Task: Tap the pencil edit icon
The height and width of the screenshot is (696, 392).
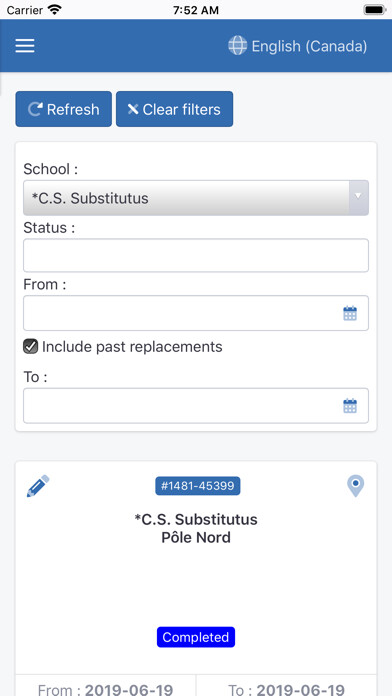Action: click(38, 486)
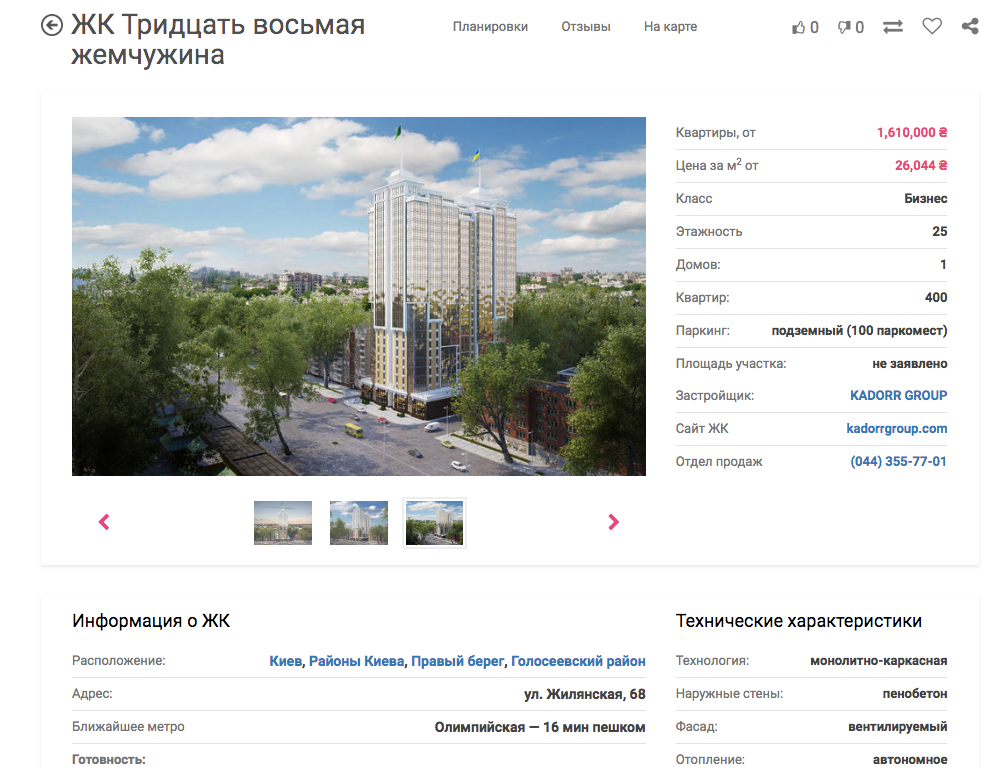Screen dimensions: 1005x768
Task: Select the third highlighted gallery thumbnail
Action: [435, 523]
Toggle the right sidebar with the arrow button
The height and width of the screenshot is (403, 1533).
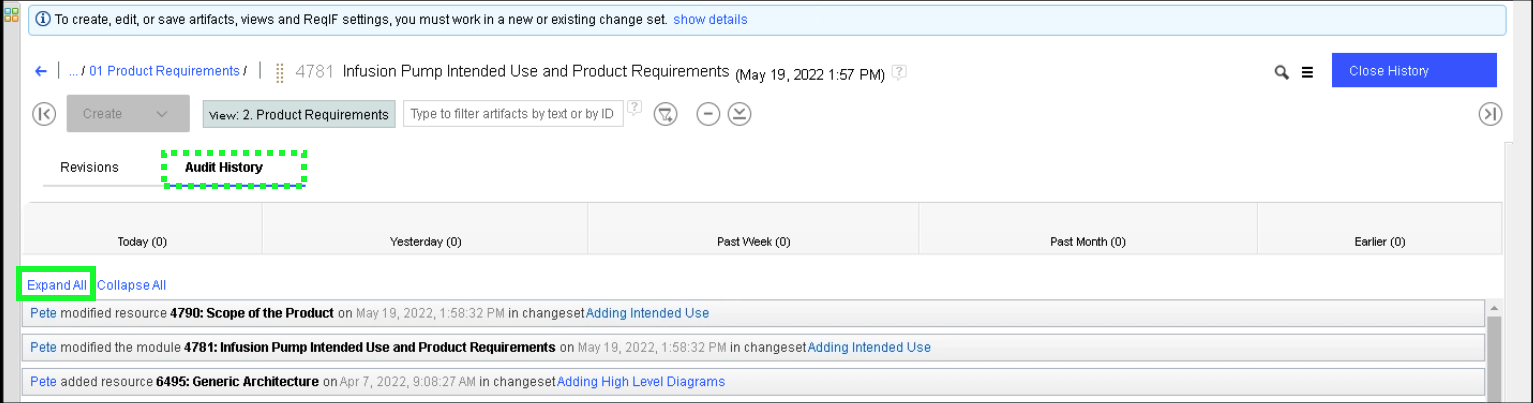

--

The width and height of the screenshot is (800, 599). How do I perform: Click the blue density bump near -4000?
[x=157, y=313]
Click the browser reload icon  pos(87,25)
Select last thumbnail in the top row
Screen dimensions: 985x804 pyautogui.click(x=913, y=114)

--

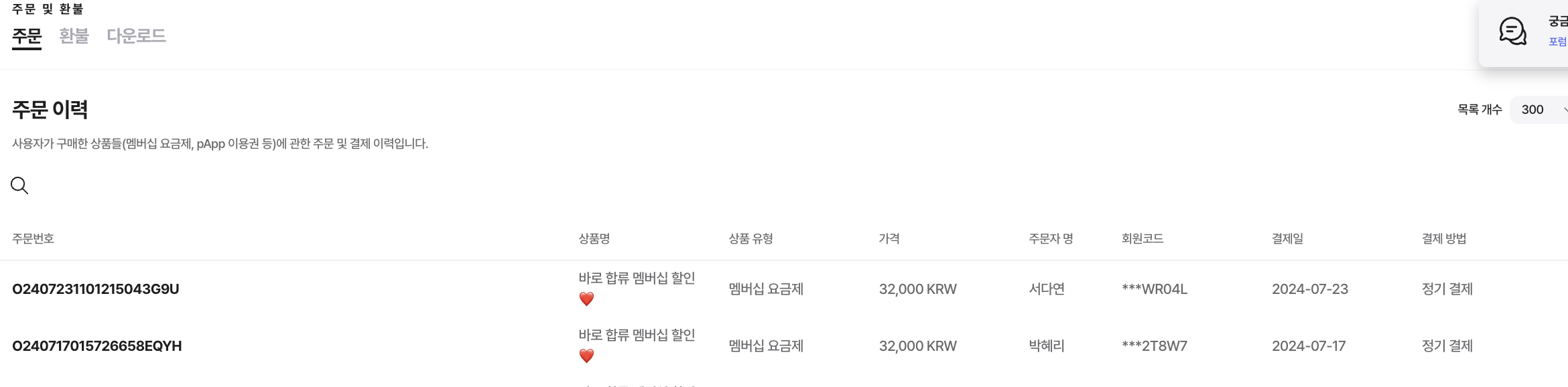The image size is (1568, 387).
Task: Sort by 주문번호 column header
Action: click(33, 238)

## [What is required]
Please show every line of the material that contains the string "icon".

## [Answer space]
Task: Tap the pencil edit icon
Click the browser reload icon  pos(87,25)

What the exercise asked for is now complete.